HOW TO COMPLETE THIS TASK: Write out the complete data exactly as written.

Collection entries
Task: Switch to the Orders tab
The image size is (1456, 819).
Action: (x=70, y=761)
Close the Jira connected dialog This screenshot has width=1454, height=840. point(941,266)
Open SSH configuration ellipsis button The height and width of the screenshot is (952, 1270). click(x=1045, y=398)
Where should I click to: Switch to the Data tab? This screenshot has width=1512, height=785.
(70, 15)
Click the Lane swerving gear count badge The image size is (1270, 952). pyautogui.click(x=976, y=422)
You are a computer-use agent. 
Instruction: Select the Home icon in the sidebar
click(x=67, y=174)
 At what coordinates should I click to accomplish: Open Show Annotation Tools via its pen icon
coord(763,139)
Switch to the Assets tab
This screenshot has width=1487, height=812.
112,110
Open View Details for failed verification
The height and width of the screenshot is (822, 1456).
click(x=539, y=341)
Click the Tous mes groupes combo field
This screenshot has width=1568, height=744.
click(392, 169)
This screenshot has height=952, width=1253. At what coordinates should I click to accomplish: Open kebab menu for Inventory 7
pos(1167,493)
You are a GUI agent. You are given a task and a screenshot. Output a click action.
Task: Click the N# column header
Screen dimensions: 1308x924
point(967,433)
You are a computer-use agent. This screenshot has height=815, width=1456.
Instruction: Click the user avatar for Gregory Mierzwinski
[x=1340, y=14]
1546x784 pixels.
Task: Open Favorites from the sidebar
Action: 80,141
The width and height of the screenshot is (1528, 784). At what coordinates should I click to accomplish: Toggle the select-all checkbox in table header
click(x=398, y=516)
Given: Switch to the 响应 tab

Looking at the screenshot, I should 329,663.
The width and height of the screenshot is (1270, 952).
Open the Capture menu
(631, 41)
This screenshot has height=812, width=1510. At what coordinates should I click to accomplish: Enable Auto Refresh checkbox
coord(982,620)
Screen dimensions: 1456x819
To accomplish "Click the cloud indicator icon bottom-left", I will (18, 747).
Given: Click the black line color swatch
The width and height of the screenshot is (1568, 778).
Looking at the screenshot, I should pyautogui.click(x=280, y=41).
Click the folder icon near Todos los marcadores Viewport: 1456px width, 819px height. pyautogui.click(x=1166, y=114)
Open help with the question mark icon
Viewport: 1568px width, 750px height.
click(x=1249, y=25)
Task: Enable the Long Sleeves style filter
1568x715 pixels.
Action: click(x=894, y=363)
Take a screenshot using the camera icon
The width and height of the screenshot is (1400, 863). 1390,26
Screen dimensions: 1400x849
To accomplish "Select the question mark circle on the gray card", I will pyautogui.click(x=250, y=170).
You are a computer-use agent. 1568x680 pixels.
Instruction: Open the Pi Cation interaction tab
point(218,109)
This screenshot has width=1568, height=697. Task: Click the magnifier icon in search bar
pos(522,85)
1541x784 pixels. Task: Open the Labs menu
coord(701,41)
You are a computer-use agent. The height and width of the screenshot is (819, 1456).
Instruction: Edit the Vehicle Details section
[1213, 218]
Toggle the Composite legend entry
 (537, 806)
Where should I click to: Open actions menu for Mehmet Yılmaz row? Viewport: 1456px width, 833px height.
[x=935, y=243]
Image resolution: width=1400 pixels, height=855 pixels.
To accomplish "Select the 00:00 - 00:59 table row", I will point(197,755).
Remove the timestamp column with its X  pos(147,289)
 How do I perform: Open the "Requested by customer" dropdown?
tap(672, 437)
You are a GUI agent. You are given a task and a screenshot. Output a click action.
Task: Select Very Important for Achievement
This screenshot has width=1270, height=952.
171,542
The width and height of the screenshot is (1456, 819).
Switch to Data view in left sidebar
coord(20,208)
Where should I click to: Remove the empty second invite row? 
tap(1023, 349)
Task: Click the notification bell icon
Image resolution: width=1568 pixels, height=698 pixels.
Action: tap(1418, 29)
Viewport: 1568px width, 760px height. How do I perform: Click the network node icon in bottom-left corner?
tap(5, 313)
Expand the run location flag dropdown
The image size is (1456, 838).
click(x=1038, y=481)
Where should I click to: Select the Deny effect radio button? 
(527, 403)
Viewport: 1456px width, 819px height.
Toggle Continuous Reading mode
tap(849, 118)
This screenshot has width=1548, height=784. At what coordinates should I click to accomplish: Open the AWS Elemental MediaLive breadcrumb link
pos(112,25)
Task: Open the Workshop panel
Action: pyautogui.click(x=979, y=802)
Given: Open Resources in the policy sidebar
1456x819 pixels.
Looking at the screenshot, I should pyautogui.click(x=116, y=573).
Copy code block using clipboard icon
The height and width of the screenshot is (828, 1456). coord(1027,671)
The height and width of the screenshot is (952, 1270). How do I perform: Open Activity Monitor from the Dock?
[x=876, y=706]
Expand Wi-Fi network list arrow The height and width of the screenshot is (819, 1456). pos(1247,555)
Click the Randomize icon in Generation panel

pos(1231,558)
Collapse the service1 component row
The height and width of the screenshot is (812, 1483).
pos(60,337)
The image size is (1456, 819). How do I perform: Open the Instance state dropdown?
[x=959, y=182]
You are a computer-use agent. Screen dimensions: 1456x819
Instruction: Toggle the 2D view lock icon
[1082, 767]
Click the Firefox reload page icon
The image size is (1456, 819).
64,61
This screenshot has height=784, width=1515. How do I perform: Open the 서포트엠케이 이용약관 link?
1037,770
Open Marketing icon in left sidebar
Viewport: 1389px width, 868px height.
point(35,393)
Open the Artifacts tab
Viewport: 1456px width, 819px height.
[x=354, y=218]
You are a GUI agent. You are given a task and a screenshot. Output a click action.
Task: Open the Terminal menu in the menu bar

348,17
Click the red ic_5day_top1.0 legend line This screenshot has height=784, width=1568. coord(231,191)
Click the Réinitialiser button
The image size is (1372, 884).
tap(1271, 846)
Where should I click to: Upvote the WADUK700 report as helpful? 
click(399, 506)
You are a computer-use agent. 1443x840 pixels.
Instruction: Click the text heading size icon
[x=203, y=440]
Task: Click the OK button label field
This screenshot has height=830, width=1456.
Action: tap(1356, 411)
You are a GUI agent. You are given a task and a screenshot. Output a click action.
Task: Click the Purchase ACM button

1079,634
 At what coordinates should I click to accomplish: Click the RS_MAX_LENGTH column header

EXERCISE RESPONSE:
Task: Switch to the Orders tab
The image size is (1456, 819).
Action: (x=70, y=761)
Close the Jira connected dialog This screenshot has width=1454, height=840. point(941,266)
Open SSH configuration ellipsis button The height and width of the screenshot is (952, 1270). click(x=1045, y=398)
Where should I click to: Switch to the Data tab? This screenshot has width=1512, height=785.
(70, 15)
Click the Lane swerving gear count badge The image size is (1270, 952). pyautogui.click(x=976, y=422)
You are a computer-use agent. 
Instruction: Select the Home icon in the sidebar
click(x=67, y=174)
 At what coordinates should I click to accomplish: Open Show Annotation Tools via its pen icon
coord(763,139)
Switch to the Assets tab
This screenshot has width=1487, height=812.
112,110
Open View Details for failed verification
The height and width of the screenshot is (822, 1456).
click(x=539, y=341)
Click the Tous mes groupes combo field
This screenshot has width=1568, height=744.
click(392, 169)
This screenshot has height=952, width=1253. At what coordinates should I click to accomplish: Open kebab menu for Inventory 7
pos(1167,493)
You are a GUI agent. You are given a task and a screenshot. Output a click action.
Task: Click the N# column header
Screen dimensions: 1308x924
point(967,433)
You are a computer-use agent. This screenshot has height=815, width=1456.
Instruction: Click the user avatar for Gregory Mierzwinski
[x=1340, y=14]
1546x784 pixels.
Task: Open Favorites from the sidebar
Action: 80,141
The width and height of the screenshot is (1528, 784). At what coordinates should I click to accomplish: Toggle the select-all checkbox in table header
click(x=398, y=516)
Given: Switch to the 响应 tab

Looking at the screenshot, I should 329,663.
The width and height of the screenshot is (1270, 952).
Open the Capture menu
(631, 41)
This screenshot has height=812, width=1510. At what coordinates should I click to accomplish: Enable Auto Refresh checkbox
coord(982,620)
Screen dimensions: 1456x819
To accomplish "Click the cloud indicator icon bottom-left", I will (18, 747).
Given: Click the black line color swatch
The width and height of the screenshot is (1568, 778).
Looking at the screenshot, I should pyautogui.click(x=280, y=41).
Click the folder icon near Todos los marcadores Viewport: 1456px width, 819px height. pyautogui.click(x=1166, y=114)
Open help with the question mark icon
Viewport: 1568px width, 750px height.
click(x=1249, y=25)
Task: Enable the Long Sleeves style filter
1568x715 pixels.
Action: click(x=894, y=363)
Take a screenshot using the camera icon
The width and height of the screenshot is (1400, 863). 1390,26
Screen dimensions: 1400x849
To accomplish "Select the question mark circle on the gray card", I will pyautogui.click(x=250, y=170).
You are a computer-use agent. 1568x680 pixels.
Instruction: Open the Pi Cation interaction tab
point(218,109)
This screenshot has width=1568, height=697. Task: Click the magnifier icon in search bar
pos(522,85)
1541x784 pixels. Task: Open the Labs menu
coord(701,41)
You are a computer-use agent. The height and width of the screenshot is (819, 1456).
Instruction: Edit the Vehicle Details section
[1213, 218]
Toggle the Composite legend entry
 (537, 806)
Where should I click to: Open actions menu for Mehmet Yılmaz row? Viewport: 1456px width, 833px height.
[x=935, y=243]
Image resolution: width=1400 pixels, height=855 pixels.
To accomplish "Select the 00:00 - 00:59 table row", I will point(197,755).
Remove the timestamp column with its X  pos(147,289)
 How do I perform: Open the "Requested by customer" dropdown?
tap(672, 437)
You are a GUI agent. You are given a task and a screenshot. Output a click action.
Task: Select Very Important for Achievement
This screenshot has width=1270, height=952.
171,542
The width and height of the screenshot is (1456, 819).
Switch to Data view in left sidebar
coord(20,208)
Where should I click to: Remove the empty second invite row? 
tap(1023, 349)
Task: Click the notification bell icon
Image resolution: width=1568 pixels, height=698 pixels.
Action: tap(1418, 29)
Viewport: 1568px width, 760px height. How do I perform: Click the network node icon in bottom-left corner?
tap(5, 313)
Expand the run location flag dropdown
The image size is (1456, 838).
click(x=1038, y=481)
Where should I click to: Select the Deny effect radio button? 
(527, 403)
Viewport: 1456px width, 819px height.
Toggle Continuous Reading mode
tap(849, 118)
This screenshot has width=1548, height=784. At what coordinates should I click to accomplish: Open the AWS Elemental MediaLive breadcrumb link
pos(112,25)
Task: Open the Workshop panel
Action: pyautogui.click(x=979, y=802)
Given: Open Resources in the policy sidebar
1456x819 pixels.
Looking at the screenshot, I should pyautogui.click(x=116, y=573).
Copy code block using clipboard icon
The height and width of the screenshot is (828, 1456). coord(1027,671)
The height and width of the screenshot is (952, 1270). How do I perform: Open Activity Monitor from the Dock?
[x=876, y=706]
Expand Wi-Fi network list arrow The height and width of the screenshot is (819, 1456). pos(1247,555)
Click the Randomize icon in Generation panel

pos(1231,558)
Collapse the service1 component row
The height and width of the screenshot is (812, 1483).
pos(60,337)
The image size is (1456, 819). How do I perform: Open the Instance state dropdown?
[x=959, y=182]
You are a computer-use agent. Screen dimensions: 1456x819
Instruction: Toggle the 2D view lock icon
[1082, 767]
Click the Firefox reload page icon
The image size is (1456, 819).
64,61
This screenshot has height=784, width=1515. How do I perform: Open the 서포트엠케이 이용약관 link?
1037,770
Open Marketing icon in left sidebar
Viewport: 1389px width, 868px height.
point(35,393)
Open the Artifacts tab
Viewport: 1456px width, 819px height.
[x=354, y=218]
You are a GUI agent. You are given a task and a screenshot. Output a click action.
Task: Open the Terminal menu in the menu bar

348,17
Click the red ic_5day_top1.0 legend line This screenshot has height=784, width=1568. coord(231,191)
Click the Réinitialiser button
The image size is (1372, 884).
tap(1271, 846)
Where should I click to: Upvote the WADUK700 report as helpful? 
click(399, 506)
You are a computer-use agent. 1443x840 pixels.
Instruction: Click the text heading size icon
[x=203, y=440]
Task: Click the OK button label field
This screenshot has height=830, width=1456.
Action: tap(1356, 411)
You are a GUI agent. You are given a task and a screenshot. Output a click action.
Task: Click the Purchase ACM button

1079,634
 At what coordinates should I click to accomplish: Click the RS_MAX_LENGTH column header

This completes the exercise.